COMMUNITY 2.11 ‘Abed’s Uncontrollable Christmas’

"This is the most important Christmas in the history of the universe! i'm assuming that's why we're all stop motion animated."

Blair Marnellby Blair Marnell

Episode Title: "Abed's Uncontrollable Christmas"

Writers: Dino Stamatopoulos & Dan Harmon

Director: Duke Johnson

For the last three seasons, "Community" has been one of the best comedies on TV. And to celebrate Christmas this year, we're taking a look back at the instant classic from the second season, "Abed's Uncontrollable Christmas."

Clearly inspired by the Rankin/Bass stop motion animated Christmas specials,  "Abed's Uncontrollable Christmas" has a personal significance for me. This was the episode that made me realize just how much I love "Community;" for the characters, the actors and the writing. Among sitcoms, it's truly the complete package.

Taking place almost entirely in stop motion animation, the episode begins with the Greendale study group having lunch on the last day before winter break as Abed (Danny Pudi) tells them that he sees everything in stop motion animation; which he assumes will lead to the most important Christmas of all time. His friends are noticeably bewildered by his statement, although Britta (Gillian Jacobs) is clearly the most worried about his mental state. Abed doesn't help himself when he belts out a brilliant Christmas adaptation of the "Community" theme song in the parking lot before he's tazered by campus security.

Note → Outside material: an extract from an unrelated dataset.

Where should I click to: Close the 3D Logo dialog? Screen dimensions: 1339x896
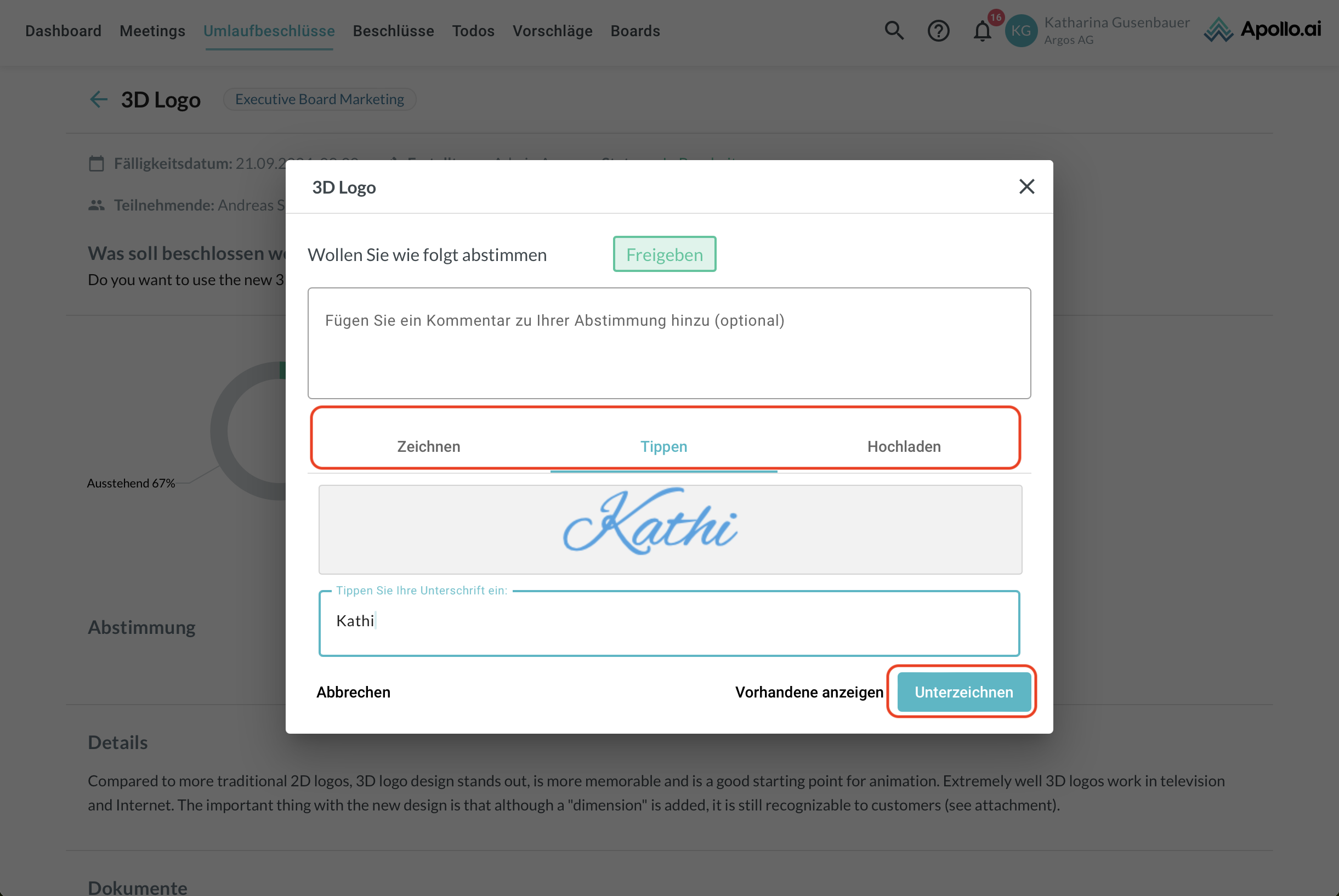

Although Jeff puts up his usual emotional walls of bluster and sarcasm, it's telling that he and Britta are present for both Abed's impromptu musical meltdown and his mental evaluation by Professor Ian Duncan (John Oliver). Someone who didn't care about Abed wouldn't be there. As the defacto villain of the episode, John Oliver was very funny as Duncan attempted to transform Abed's unique delusion into a case study that would allow him to escape the confines of Greendale. Duncan has his own agenda and he's willing to risk Abed's sanity to achieve it. 

Eventually, Britta tricks Abed into attending a therapy session with the rest of the study group and Duncan. And when Abed tries to walk out, Duncan convinces him that he is a "Christmas wizard" and he offers to use "Christmas-nosis" to transport Abed to his own personal winter wonderland… where the atmosphere is 7% cinnamon. Abed also relates the transformation of the study group into Christmas versions of themselves: Jeff in the Box, Britta-Bot, Baby Doll Shirley (Yvette Nicole Brown), Baller-Annie (Alison Brie) Troy Soldier (Donald Glover) and Teddy Pierce (Chevy Chase).

The study group's alternate selves are an intriguing glimpse of both how Abed sees them and how they see themselves. Annie fishes for compliments about being thin and graceful before being told that she's "fragile and tightly wound." Similarly, Britta assumes that her robot status is because she's "progressive and kick-ass;" while Shirley states that it's because Britta is "heartless and godless."
Right away, Abed takes control over the narrative despite Duncan's attempts to force a trip to "The Cave of Frozen Memories." And one-by-one, the study group is kicked out of the fantasy. Shirley is the first, for declaring that she already knows the meaning of Christmas that Abed is looking for. Jeff is next, as his counterpart is consumed by humbugs who feed on sarcasm. But it is Britta's departure that is almost heartbreaking. With the power of his words, Abed has created a winter wonderland that would have put the old Rudolph and Frosty specials to shame. However, Abed's words can also destroy. And it's a skill that he uses in song while confronting Britta for tricking him into therapy.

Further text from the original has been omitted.